Please complete the following tasks regarding the data in R. Please generate a solution document in R markdown and upload the .Rmd document and a rendered .doc, .docx, or .pdf document. Your work should be based on the data's being in the same folder as the .Rmd file. Please turn in your work on Canvas. Your solution document should have your answers to the questions and should display the requested plots.

These questions were rendered in R markdown through RStudio (<https://www.rstudio.com/wp-content/uploads/2015/02/rmarkdown-cheatsheet.pdf>, <http://rmarkdown.rstudio.com> ).


## Question 1

The precipitation data in "precip.txt" are precipitation values for Boulder, CO from
https://www.esrl.noaa.gov/psd/boulder/Boulder.mm.precip.html.
Precipitation includes rain, snow, and hail. Snow/ice water amounts are either directly measured or a ratio of 1/10 applied for inches of snow to water equivalent. The symbol "Tr" represents a trace amount of precipitation. Observations marked by a "*" were made at a non-standard site.

In this question, you will read in the data from "precip.txt" and format it. In the formatting steps, the string manipulation commands in the "stringr"" package, part of "tidyverse" may be helpful. The functions "str_to_lower", "str_detect", "str_replace", and "str_replace_all" are particularly relevant. The dplyr function "mutate _all" may be useful.
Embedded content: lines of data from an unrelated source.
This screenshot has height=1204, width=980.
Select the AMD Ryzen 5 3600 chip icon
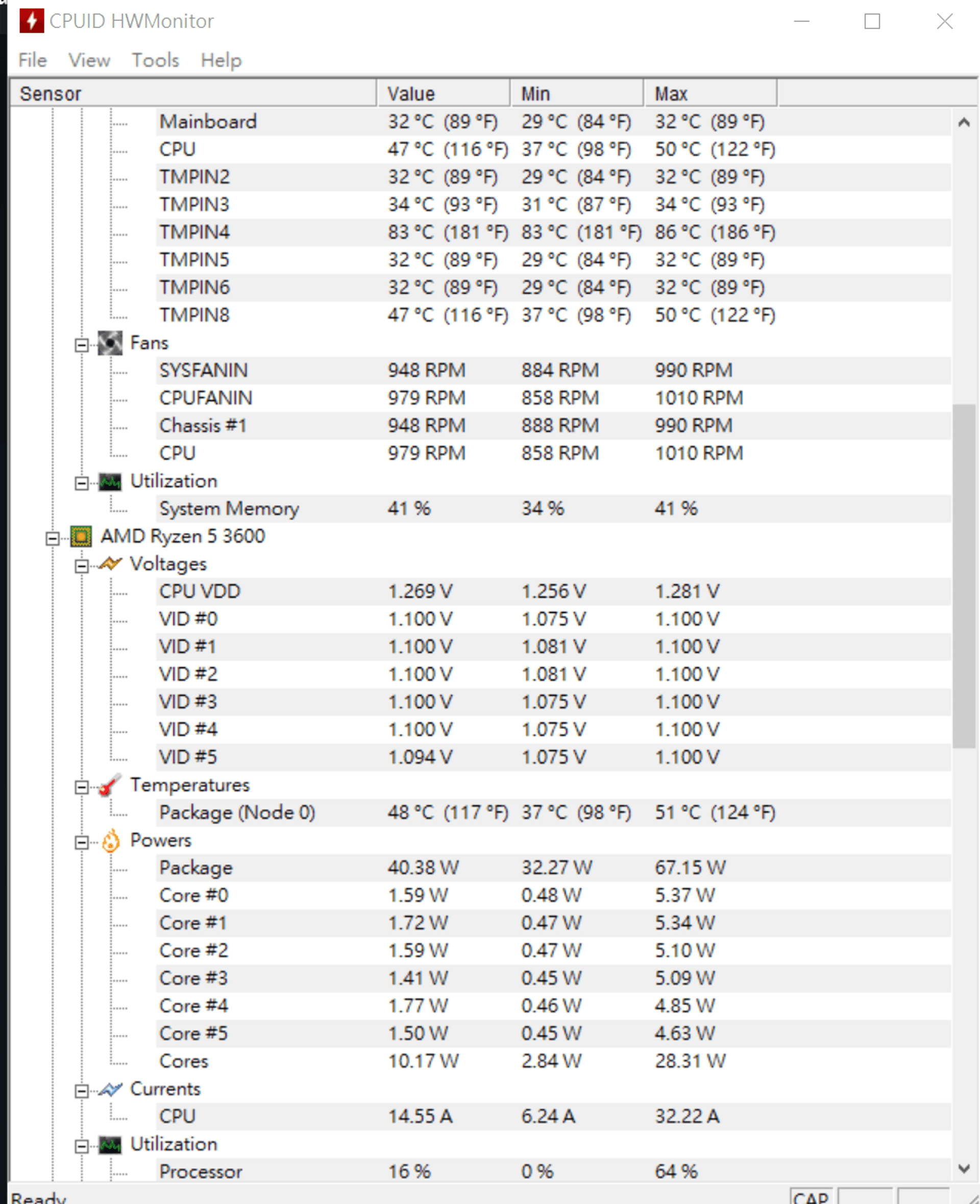pos(81,536)
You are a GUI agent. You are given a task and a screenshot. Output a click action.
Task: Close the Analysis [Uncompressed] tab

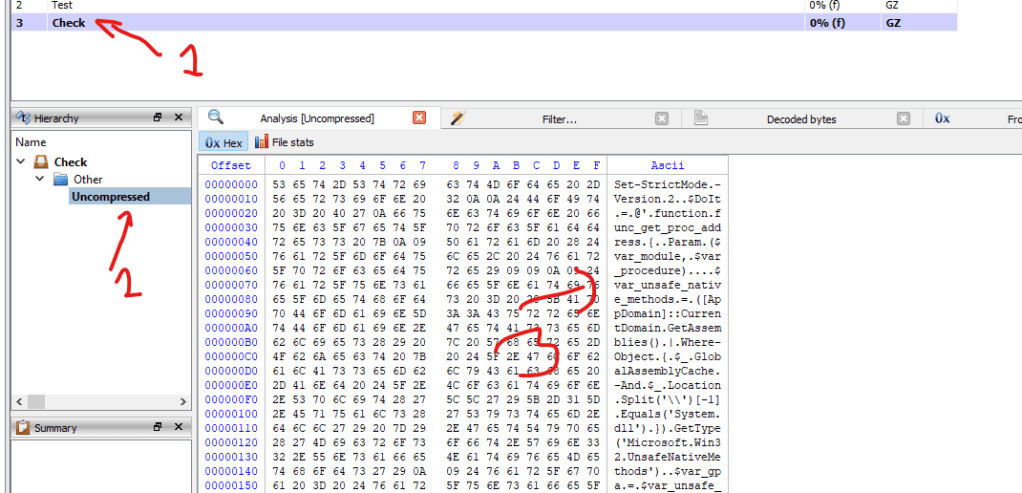pyautogui.click(x=420, y=118)
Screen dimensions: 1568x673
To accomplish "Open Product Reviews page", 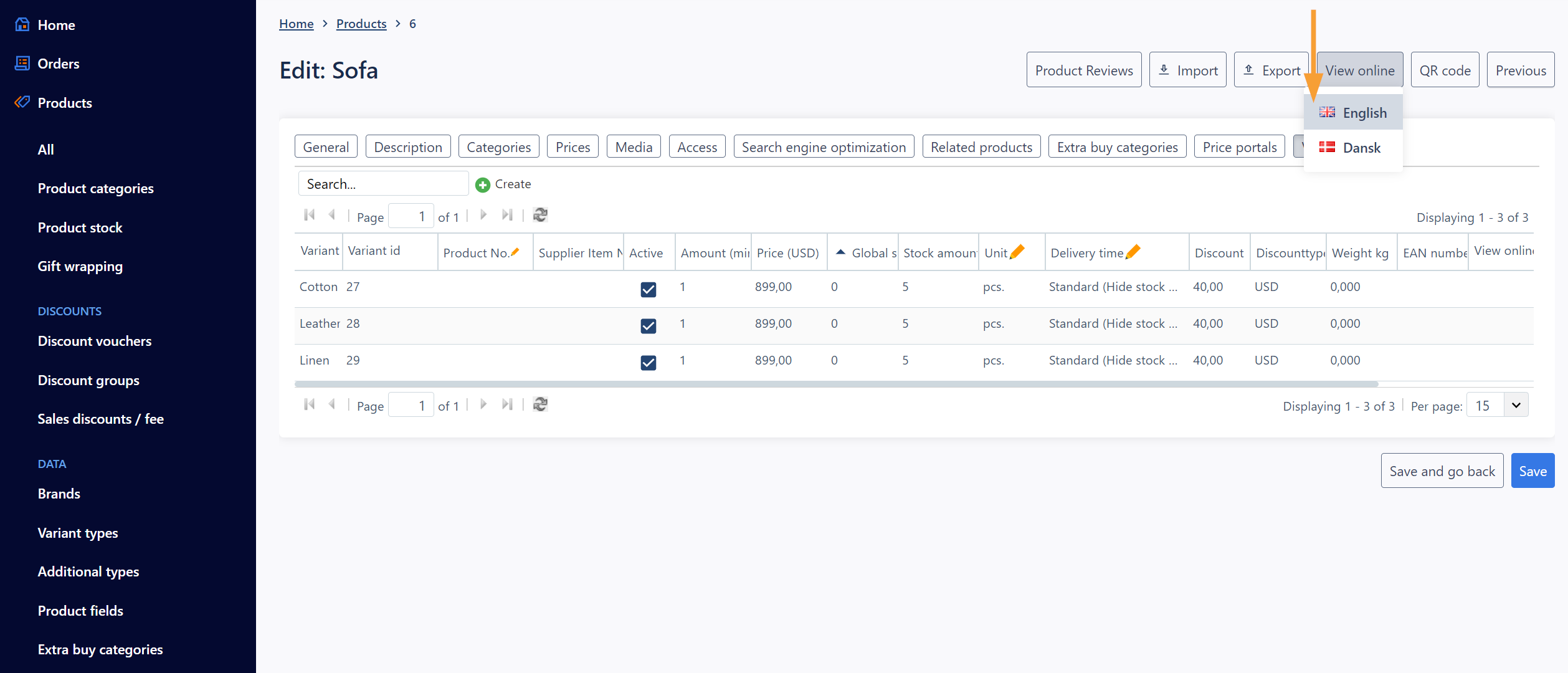I will 1084,69.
This problem is intended as practice in light-duty data formatting. Ordinarily, one would examine the data, decide what formatting needed to be done, carry out the formatting, then use the data in analyses. For educational purposes, the problem directs you through several formatting steps. The data for the remaining problems will be provided separately to enable you to work on those before completing question 1.

The code provided below reads in the precipitation data. The values are tab-separated.Most columns are assigned the string class.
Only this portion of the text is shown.